Material supplied:

::::::::

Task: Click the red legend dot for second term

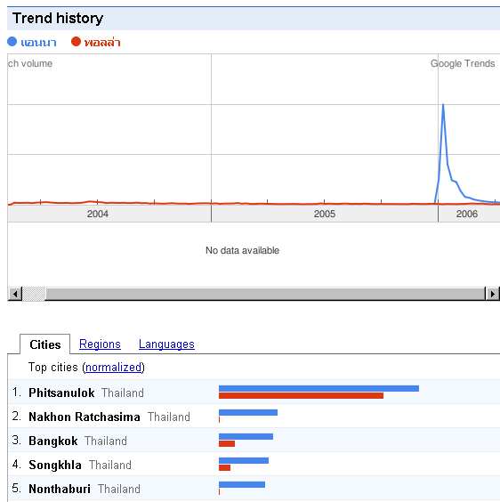Action: click(76, 42)
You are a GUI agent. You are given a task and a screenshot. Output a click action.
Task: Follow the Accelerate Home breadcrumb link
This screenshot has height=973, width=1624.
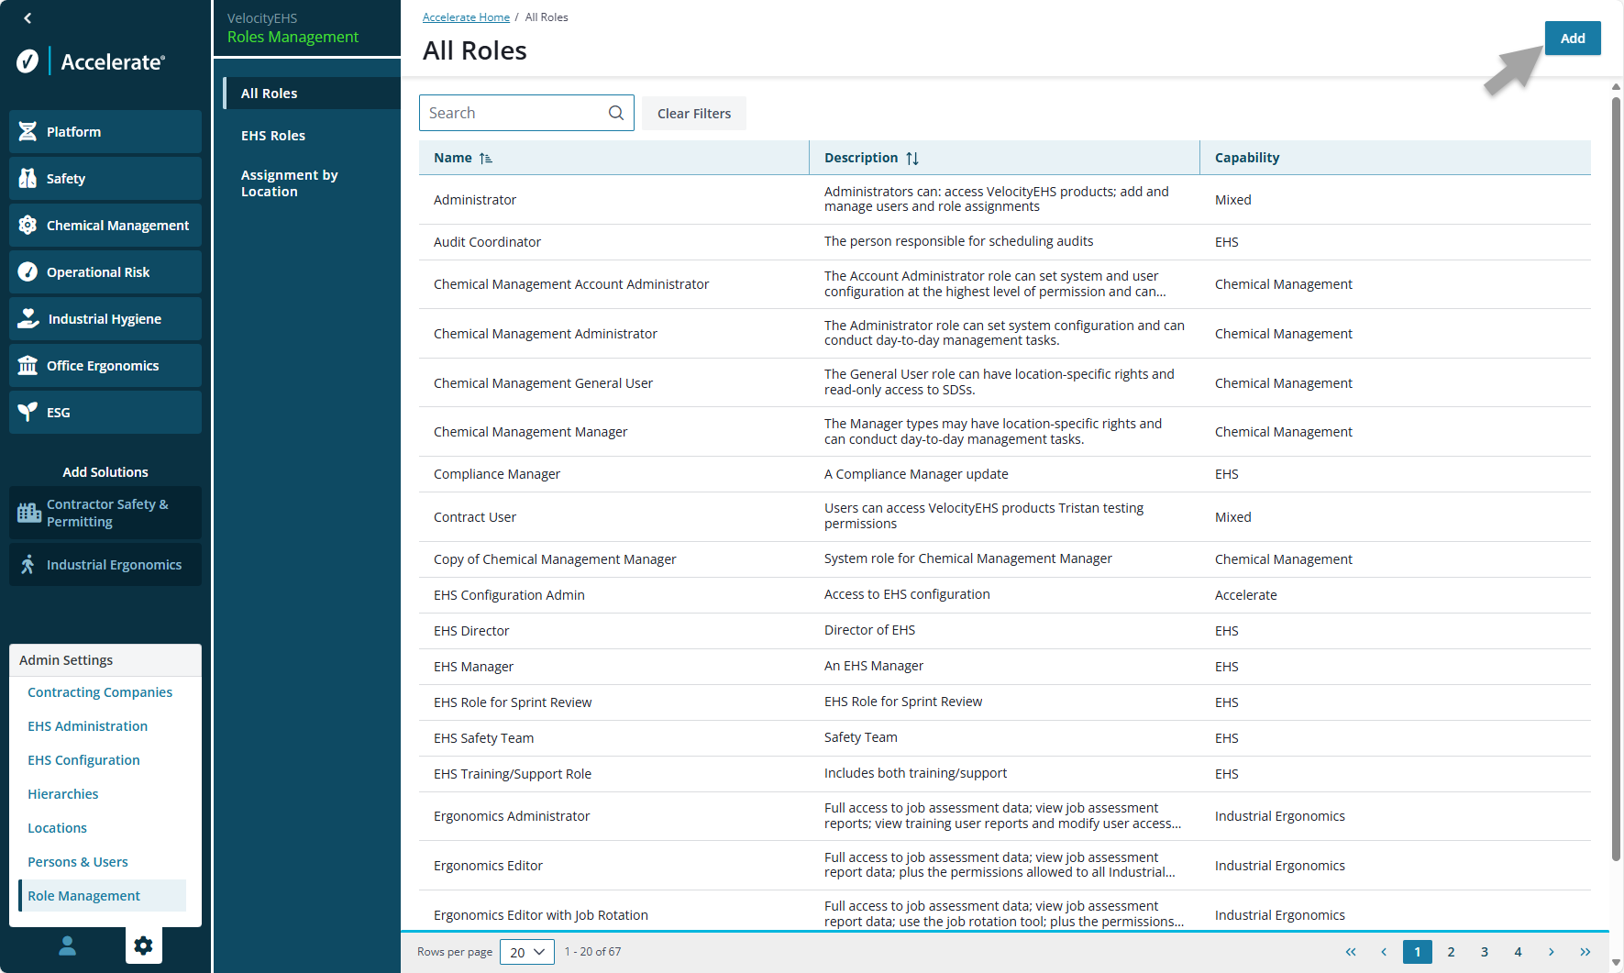[x=466, y=17]
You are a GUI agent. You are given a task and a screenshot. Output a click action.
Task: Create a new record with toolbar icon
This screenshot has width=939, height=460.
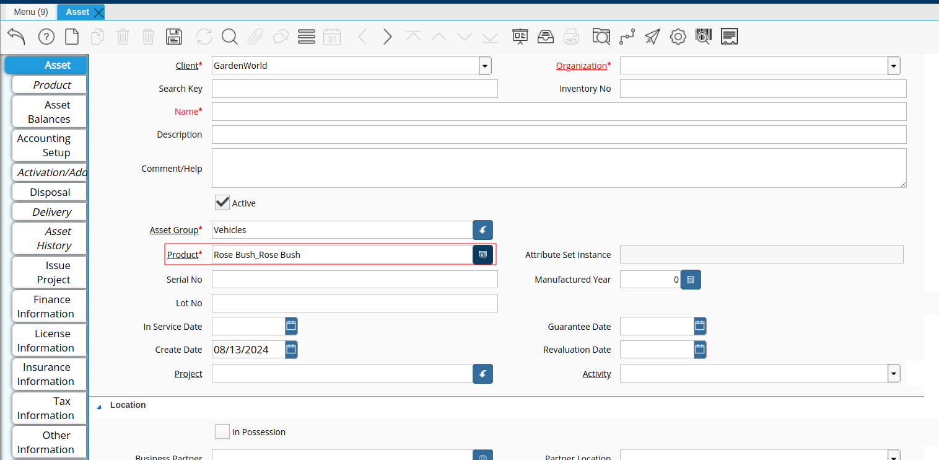pyautogui.click(x=72, y=37)
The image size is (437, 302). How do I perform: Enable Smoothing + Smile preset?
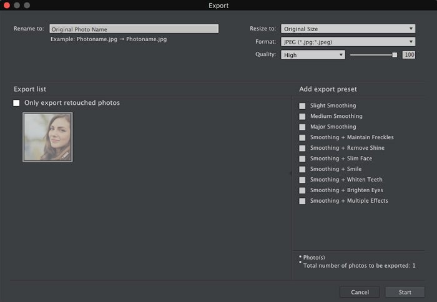[303, 170]
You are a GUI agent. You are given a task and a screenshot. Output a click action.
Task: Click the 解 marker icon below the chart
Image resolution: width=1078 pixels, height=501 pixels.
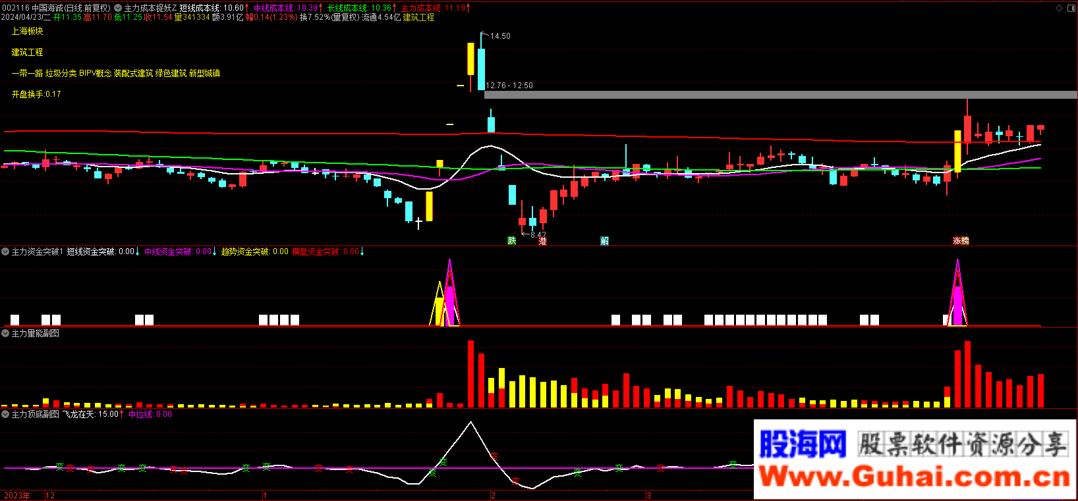tap(604, 241)
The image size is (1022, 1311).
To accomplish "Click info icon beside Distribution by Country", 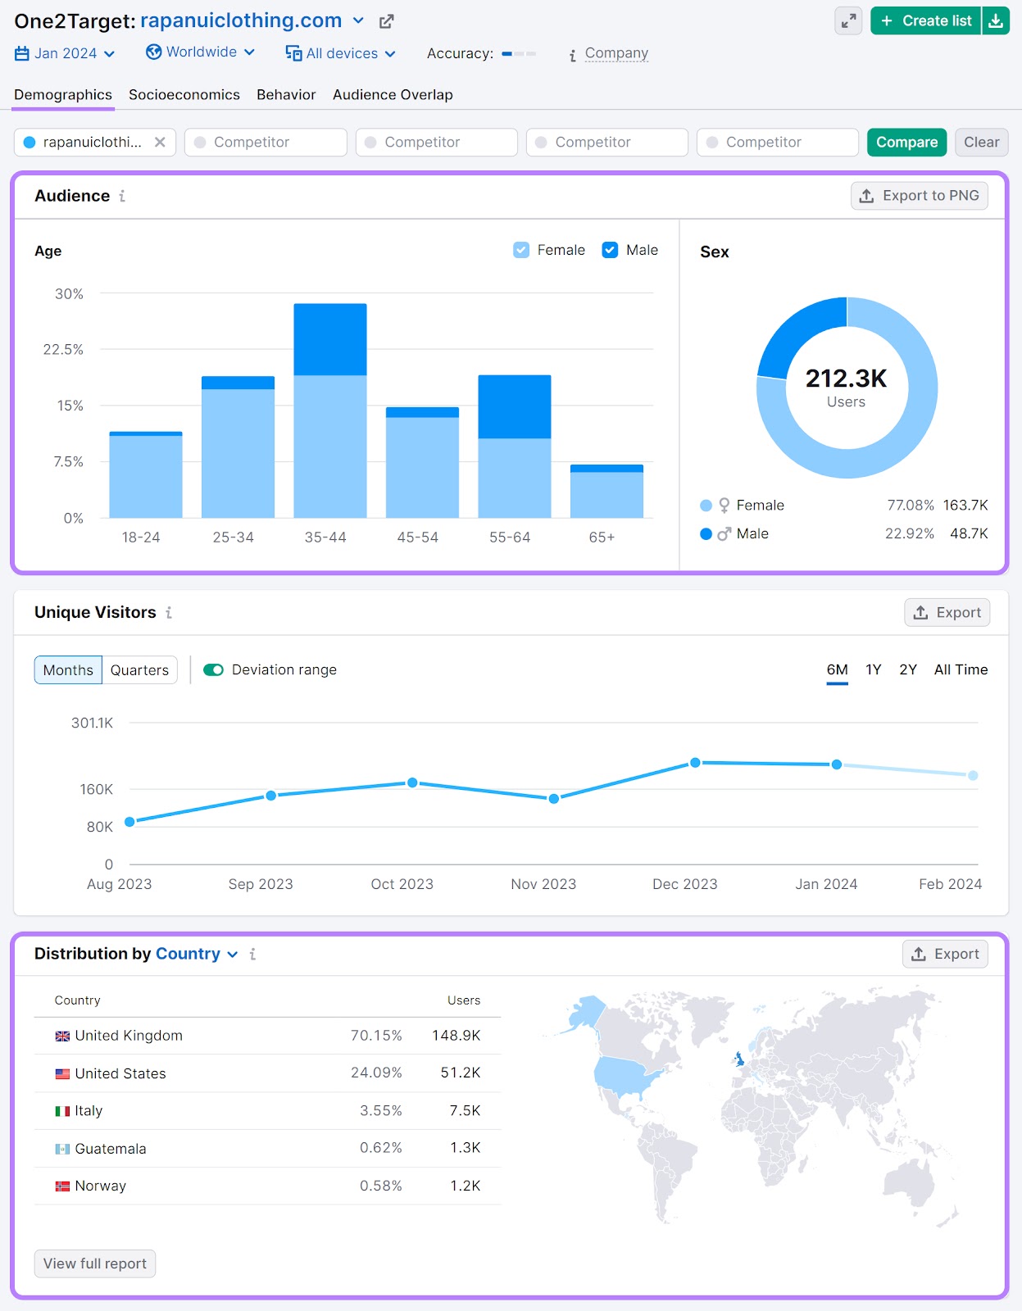I will click(x=252, y=955).
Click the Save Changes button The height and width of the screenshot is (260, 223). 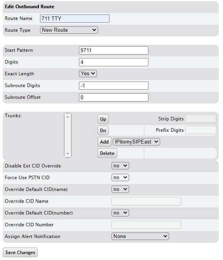coord(20,253)
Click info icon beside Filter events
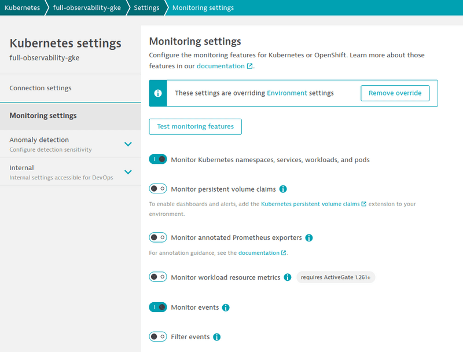The image size is (463, 352). (216, 337)
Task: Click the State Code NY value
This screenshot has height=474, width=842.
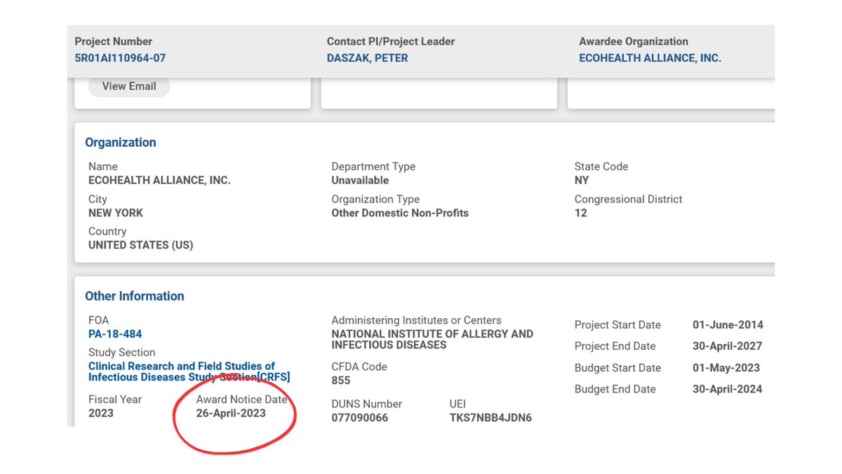Action: [x=582, y=180]
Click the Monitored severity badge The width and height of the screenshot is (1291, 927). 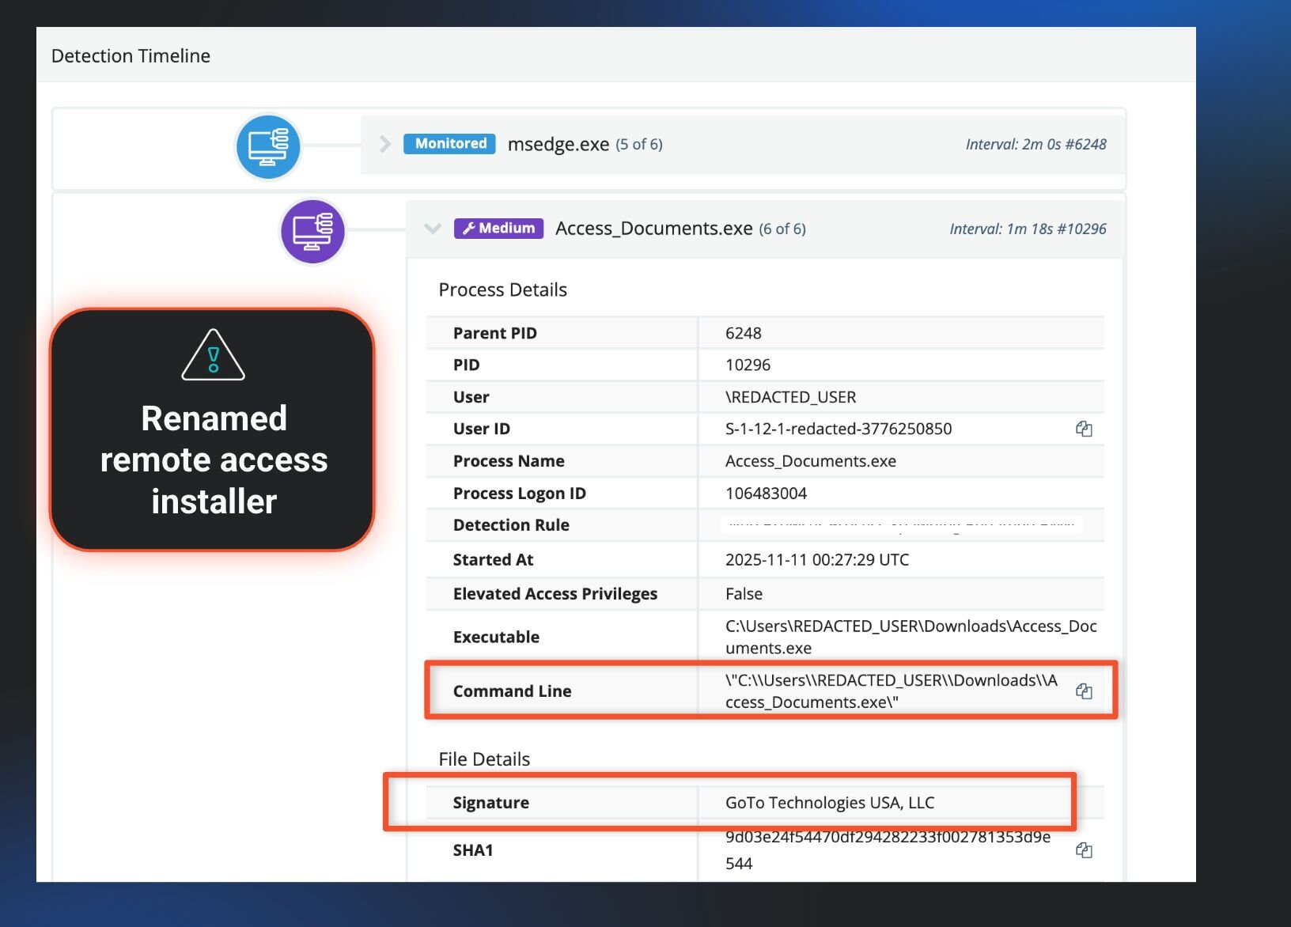450,144
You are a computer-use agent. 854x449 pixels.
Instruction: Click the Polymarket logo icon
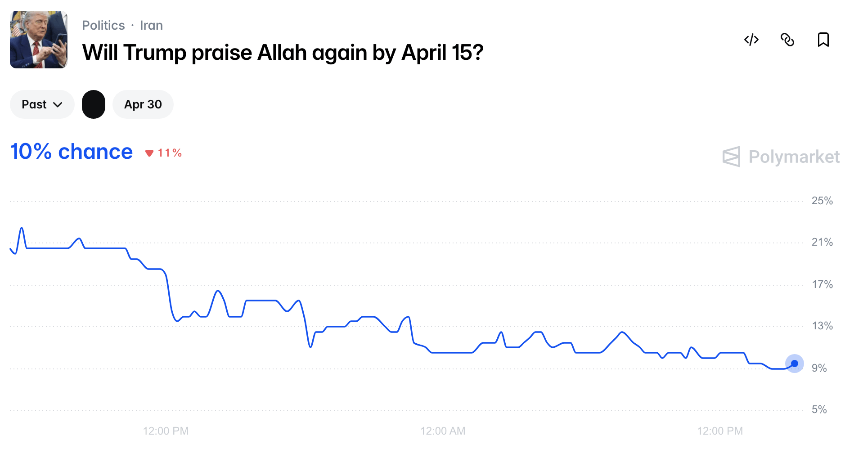click(x=731, y=157)
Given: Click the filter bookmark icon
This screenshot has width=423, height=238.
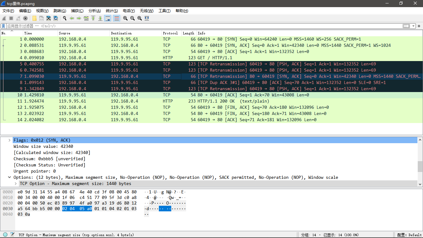Looking at the screenshot, I should pyautogui.click(x=3, y=26).
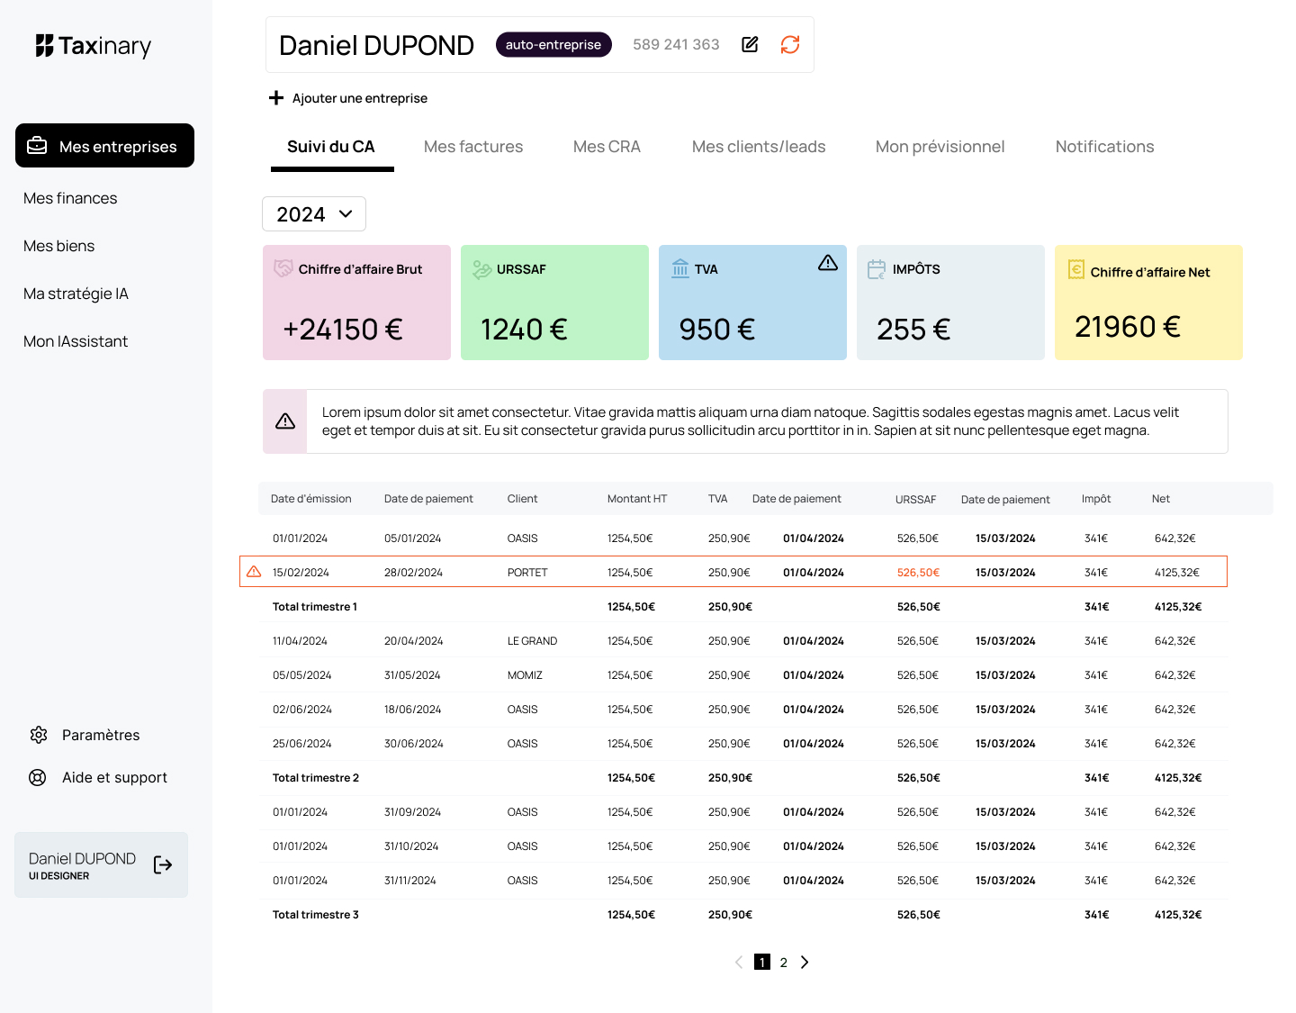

::::::::

Work instructions:
Repeat exactly the lines from the one containing "Given: Click the filter bookmark icon" through the last line of the records above, both included, and leave out the pictures.

Response box:
Given: Click the filter bookmark icon
This screenshot has width=423, height=238.
Looking at the screenshot, I should pyautogui.click(x=3, y=26).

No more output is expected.